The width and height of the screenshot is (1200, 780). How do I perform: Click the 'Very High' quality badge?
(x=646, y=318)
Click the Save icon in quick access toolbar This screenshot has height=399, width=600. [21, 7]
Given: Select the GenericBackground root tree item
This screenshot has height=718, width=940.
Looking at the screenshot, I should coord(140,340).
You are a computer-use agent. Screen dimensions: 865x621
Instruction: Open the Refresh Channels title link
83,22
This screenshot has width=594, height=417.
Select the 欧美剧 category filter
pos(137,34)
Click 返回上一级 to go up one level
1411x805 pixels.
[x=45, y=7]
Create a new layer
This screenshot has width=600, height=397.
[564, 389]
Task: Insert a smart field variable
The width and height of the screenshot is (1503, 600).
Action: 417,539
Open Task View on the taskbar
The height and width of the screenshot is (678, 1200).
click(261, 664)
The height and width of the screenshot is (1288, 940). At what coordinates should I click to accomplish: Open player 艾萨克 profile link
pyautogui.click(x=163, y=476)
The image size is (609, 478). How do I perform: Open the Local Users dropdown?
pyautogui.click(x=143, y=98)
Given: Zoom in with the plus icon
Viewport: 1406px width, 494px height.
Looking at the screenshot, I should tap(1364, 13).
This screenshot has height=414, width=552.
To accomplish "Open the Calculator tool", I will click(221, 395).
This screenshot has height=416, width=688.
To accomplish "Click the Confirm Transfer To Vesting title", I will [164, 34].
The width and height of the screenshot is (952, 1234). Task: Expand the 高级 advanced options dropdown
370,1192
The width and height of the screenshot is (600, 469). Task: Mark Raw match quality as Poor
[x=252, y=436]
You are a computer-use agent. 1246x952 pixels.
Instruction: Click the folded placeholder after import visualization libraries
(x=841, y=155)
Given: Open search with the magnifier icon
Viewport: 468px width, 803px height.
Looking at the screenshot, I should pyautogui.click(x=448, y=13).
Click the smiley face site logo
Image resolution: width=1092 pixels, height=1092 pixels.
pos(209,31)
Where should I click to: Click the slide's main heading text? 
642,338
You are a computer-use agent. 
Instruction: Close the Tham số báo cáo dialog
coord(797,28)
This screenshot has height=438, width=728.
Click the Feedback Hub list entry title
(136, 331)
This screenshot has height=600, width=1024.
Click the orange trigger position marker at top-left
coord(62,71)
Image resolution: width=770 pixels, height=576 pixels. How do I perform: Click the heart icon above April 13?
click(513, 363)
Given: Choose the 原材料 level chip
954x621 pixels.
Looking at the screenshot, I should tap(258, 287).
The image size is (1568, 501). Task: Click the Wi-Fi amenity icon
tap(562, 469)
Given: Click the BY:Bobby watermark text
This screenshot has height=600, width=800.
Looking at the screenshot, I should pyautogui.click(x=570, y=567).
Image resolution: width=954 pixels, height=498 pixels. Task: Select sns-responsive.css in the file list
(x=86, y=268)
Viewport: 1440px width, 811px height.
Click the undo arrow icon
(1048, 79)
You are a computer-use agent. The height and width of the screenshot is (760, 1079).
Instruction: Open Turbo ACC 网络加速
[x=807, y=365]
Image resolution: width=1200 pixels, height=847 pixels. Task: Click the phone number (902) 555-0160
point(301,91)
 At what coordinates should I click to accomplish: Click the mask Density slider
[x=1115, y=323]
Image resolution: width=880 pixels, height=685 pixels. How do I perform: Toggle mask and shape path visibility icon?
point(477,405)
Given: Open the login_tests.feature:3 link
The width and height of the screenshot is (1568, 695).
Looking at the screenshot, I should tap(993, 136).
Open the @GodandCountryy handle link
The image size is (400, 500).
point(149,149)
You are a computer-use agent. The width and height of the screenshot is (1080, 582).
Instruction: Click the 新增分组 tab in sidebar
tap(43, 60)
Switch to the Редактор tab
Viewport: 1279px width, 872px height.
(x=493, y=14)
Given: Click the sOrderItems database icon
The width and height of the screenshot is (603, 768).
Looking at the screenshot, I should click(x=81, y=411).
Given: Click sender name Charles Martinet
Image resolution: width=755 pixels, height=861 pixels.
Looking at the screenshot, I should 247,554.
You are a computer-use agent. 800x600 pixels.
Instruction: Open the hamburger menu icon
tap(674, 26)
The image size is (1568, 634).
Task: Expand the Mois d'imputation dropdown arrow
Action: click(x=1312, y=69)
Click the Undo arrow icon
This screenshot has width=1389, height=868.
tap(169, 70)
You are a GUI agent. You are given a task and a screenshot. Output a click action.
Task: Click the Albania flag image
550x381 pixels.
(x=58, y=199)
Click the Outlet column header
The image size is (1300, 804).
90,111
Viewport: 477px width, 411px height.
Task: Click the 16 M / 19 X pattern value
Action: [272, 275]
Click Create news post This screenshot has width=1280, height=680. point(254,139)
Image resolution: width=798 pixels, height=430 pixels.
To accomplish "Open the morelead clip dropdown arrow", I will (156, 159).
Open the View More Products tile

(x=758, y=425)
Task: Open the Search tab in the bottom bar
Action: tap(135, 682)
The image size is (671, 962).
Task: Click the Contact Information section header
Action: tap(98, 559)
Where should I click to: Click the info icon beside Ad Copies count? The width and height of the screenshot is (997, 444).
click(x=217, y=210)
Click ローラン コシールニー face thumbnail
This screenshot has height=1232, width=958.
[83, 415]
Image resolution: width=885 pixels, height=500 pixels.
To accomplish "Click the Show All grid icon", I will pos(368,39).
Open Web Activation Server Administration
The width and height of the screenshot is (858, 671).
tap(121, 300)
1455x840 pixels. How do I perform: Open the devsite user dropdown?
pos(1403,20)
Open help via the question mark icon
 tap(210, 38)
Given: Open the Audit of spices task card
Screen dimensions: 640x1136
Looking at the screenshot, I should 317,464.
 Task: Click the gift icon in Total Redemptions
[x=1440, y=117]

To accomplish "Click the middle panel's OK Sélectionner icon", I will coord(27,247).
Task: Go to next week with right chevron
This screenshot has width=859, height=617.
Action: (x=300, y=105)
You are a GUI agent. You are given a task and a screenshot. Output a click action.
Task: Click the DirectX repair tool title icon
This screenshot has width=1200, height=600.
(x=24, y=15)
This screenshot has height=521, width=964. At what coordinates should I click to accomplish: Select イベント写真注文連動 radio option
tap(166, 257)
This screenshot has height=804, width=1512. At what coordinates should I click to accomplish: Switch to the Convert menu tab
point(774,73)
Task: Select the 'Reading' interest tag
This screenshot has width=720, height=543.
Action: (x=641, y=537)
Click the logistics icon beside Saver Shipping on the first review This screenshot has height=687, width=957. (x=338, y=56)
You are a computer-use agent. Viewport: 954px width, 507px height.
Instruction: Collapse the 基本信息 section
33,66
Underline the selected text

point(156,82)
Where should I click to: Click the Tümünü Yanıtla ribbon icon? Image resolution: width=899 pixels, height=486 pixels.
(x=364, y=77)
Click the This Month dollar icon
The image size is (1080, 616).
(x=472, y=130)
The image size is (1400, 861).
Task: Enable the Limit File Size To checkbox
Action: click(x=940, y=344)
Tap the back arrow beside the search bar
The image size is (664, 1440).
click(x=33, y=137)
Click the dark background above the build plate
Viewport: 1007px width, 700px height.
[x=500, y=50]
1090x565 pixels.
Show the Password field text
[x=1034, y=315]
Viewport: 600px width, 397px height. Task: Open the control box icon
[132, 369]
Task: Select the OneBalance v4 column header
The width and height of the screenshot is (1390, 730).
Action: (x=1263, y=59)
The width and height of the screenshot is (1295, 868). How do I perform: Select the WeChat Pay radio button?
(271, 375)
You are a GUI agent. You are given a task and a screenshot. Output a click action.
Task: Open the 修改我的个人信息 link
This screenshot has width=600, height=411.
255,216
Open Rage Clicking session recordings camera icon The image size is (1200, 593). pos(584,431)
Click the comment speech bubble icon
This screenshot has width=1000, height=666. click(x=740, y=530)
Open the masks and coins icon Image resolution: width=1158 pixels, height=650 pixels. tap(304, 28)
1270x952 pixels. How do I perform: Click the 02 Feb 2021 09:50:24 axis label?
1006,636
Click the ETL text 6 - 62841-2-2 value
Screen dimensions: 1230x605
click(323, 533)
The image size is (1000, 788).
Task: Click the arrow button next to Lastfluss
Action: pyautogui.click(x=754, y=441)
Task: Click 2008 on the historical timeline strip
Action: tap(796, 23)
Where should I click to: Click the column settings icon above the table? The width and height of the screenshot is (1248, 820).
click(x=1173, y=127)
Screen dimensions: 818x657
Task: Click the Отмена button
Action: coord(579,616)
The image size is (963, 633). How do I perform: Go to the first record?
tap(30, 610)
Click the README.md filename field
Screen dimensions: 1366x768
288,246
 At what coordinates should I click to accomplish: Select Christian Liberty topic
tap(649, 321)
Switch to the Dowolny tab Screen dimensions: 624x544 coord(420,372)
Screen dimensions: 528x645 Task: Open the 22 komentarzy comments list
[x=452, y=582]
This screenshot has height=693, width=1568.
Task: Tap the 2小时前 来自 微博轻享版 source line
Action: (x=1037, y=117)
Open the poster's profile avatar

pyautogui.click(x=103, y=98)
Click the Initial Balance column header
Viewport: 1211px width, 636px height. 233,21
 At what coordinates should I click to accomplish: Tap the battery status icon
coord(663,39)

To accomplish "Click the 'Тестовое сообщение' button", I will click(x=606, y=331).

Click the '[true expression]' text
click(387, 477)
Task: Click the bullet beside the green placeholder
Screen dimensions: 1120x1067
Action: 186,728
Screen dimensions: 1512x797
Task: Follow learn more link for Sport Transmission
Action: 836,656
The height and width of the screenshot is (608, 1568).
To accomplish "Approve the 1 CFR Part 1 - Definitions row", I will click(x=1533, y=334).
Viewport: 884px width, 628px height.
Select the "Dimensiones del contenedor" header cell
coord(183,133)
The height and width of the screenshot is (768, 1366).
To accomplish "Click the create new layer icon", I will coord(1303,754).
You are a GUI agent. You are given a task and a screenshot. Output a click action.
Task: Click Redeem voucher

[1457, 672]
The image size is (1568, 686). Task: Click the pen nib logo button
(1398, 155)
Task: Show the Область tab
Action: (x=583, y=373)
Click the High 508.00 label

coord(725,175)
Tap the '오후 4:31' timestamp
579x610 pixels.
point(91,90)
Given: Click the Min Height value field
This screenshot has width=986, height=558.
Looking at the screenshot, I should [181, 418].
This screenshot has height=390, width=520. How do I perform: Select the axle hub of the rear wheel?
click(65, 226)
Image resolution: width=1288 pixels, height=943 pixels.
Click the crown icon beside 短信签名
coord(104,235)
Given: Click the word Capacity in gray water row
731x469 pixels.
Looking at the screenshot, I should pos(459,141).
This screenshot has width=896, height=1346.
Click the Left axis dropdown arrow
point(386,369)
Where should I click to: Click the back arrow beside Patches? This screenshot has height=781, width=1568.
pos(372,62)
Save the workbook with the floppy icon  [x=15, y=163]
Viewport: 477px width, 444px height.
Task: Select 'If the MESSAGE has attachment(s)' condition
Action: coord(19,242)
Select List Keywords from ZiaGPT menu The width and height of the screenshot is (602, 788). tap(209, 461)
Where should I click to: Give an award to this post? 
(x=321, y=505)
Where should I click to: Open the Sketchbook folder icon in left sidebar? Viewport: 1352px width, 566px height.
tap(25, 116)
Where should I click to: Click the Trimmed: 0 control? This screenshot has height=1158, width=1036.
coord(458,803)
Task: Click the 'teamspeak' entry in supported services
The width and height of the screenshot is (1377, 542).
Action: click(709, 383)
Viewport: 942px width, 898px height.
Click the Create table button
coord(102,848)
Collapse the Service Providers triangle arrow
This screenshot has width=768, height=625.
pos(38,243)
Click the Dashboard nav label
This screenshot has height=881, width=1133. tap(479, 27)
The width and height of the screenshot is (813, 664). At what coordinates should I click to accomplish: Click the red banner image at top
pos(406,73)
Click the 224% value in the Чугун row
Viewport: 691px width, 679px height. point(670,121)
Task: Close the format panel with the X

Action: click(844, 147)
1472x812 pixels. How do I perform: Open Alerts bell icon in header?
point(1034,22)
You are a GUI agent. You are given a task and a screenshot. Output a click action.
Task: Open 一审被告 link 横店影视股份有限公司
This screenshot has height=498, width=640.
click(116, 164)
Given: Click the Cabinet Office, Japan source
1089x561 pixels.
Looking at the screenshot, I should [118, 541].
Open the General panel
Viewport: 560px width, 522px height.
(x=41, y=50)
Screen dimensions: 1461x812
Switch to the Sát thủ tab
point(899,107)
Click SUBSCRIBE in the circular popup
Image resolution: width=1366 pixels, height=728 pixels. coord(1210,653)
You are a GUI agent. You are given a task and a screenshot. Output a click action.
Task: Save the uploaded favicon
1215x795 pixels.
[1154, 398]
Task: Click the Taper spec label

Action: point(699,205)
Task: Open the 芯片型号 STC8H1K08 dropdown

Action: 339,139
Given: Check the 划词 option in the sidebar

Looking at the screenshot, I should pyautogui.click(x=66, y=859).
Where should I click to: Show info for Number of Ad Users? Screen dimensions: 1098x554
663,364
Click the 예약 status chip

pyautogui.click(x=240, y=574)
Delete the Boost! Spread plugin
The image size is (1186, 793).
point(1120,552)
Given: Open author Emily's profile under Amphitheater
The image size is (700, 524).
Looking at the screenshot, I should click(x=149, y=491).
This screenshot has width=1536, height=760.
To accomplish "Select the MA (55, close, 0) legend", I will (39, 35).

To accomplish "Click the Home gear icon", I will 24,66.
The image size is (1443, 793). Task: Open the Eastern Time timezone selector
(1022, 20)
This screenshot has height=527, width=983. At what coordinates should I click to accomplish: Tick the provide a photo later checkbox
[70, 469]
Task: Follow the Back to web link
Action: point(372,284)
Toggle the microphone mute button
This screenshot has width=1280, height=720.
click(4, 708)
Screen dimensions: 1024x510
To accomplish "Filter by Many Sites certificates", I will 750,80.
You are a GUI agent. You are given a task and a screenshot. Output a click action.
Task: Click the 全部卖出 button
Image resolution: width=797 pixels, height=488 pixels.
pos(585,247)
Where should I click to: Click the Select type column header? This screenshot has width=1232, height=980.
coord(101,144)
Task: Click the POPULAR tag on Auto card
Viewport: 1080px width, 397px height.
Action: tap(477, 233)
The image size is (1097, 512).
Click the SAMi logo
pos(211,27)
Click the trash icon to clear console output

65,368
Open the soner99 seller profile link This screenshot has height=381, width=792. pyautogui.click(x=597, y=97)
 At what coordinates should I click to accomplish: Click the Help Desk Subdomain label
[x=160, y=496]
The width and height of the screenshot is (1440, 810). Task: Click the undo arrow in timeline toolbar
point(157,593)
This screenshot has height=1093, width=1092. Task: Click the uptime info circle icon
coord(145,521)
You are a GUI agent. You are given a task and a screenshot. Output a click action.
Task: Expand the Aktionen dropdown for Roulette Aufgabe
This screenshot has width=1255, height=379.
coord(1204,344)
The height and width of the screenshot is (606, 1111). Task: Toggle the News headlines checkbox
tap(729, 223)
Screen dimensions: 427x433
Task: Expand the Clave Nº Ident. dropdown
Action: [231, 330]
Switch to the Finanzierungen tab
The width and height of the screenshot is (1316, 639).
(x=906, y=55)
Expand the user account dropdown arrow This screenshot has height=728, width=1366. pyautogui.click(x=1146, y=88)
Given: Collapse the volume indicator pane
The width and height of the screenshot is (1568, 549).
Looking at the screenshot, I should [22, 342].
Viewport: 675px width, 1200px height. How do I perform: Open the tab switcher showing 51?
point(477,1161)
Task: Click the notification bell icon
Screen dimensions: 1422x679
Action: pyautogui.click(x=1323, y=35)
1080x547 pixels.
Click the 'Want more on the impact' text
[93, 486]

- _Exercise_
Beginning with the first line of the listing above, please write out every line exactly until you reach the line that contains "Click the Save", and include that one too.

- _Task output_
The width and height of the screenshot is (1200, 780). How do I perform: Click the 'Very High' quality badge?
(x=646, y=318)
Click the Save icon in quick access toolbar This screenshot has height=399, width=600. [21, 7]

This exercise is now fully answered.